Leaf Arbuthnot

My summer of love with God’s gift

Studying in Russia in 1994, Viv Groskop falls in love with a Ukrainian rock guitarist named Bogdan Bogdanovich and accompanies him on a visit home

Viv Groskop. [Getty Images] 
issue 01 June 2024

When the author and podcaster Viv Groskop first visited Ukraine, she travelled there from Moscow, on a long train that ran eventually beside a field of sunflowers. They were, she recalls in her lovely and modestly scaled memoir, like a ‘blast of sunshine screaming: “Welcome to Ukraine! You are no longer in Russia!”’

The year was 1994, and Groskop had been in the former USSR for a little under a year.
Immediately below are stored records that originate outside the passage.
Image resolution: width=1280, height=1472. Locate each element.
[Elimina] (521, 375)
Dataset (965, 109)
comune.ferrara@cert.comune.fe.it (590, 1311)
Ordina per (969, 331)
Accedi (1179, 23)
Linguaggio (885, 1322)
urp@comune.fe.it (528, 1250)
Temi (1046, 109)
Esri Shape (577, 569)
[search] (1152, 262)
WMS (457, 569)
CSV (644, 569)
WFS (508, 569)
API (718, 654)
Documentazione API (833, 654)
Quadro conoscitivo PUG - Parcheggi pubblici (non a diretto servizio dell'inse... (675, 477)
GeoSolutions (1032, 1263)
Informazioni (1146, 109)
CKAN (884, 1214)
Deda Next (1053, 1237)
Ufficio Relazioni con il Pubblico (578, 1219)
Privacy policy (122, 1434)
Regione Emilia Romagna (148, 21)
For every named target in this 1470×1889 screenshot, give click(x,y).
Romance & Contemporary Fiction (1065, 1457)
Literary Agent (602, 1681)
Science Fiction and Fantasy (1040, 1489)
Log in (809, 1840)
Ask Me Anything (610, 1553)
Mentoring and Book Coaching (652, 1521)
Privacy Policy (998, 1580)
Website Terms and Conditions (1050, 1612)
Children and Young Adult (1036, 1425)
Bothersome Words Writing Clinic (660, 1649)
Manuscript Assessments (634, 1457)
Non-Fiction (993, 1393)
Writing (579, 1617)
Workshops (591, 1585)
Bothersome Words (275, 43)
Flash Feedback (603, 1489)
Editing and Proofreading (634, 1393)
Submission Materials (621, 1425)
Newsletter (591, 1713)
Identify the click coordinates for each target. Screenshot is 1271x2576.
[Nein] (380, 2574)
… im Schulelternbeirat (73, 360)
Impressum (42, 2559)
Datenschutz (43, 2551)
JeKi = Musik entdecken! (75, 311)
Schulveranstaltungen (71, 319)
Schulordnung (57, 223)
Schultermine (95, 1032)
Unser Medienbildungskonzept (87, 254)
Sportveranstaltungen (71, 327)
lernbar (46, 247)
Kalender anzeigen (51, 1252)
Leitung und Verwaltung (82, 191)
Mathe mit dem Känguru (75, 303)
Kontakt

A modern languages undergraduate at Cambridge, she had decided to take her year abroad in St Petersburg. Until she got there, she had barely thought of Ukraine. It was one of a bunch of newly independent states; it hadn’t come up on her course. But then she fell in love with a Ukrainian guitarist visiting St Petersburg for a gig, and found herself burning to visit that young country of sunflowers.

The book recounts the year or so leading up to her trip to Ukraine, in which Groskop mainly mooches around St Petersburg, smoking, drinking beer and teaching the odd English class to locals. In a way, nothing much happens. She meets her lover in a murky club. The intensity of his beauty nearly makes her laugh out loud. Then she finds his name funnier still: Bogdan Bogdanovich, meaning Gift of God, son of Gift of God. She is so smitten she is impatient for him to reject her; get it over with. But he doesn’t, and they fall into a relationship powered by her obsessive love.

As Bogdan travels to and from St Petersburg, Groskop soaks up the city, its language and new-minted customs.